Problem details: The range to reproduce runs from the line containing "Chiropractic Therapy (614, 969)" through the last line of the listing below; give exactly those lines and no others.
=== Record excerpts ===
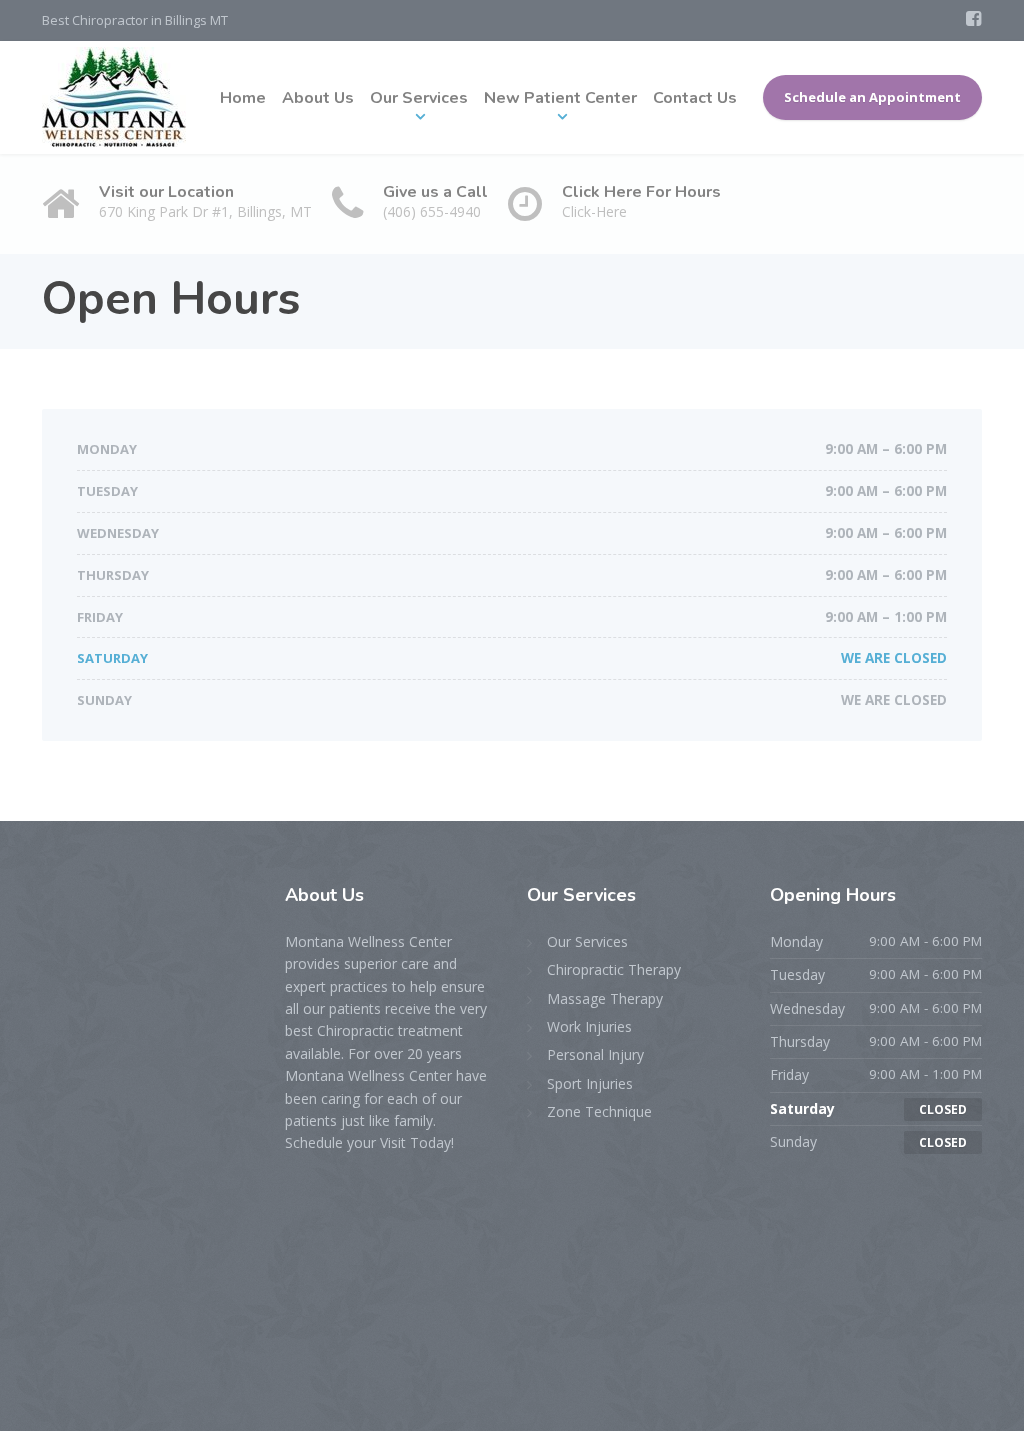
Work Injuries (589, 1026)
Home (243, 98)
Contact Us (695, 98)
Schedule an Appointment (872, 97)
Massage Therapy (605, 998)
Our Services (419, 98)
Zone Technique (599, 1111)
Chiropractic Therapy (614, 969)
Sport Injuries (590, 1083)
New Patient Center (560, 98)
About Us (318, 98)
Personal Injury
===
Exercise response:
Chiropractic Therapy (614, 969)
Sport Injuries (590, 1083)
New Patient Center (560, 98)
About Us (318, 98)
Personal Injury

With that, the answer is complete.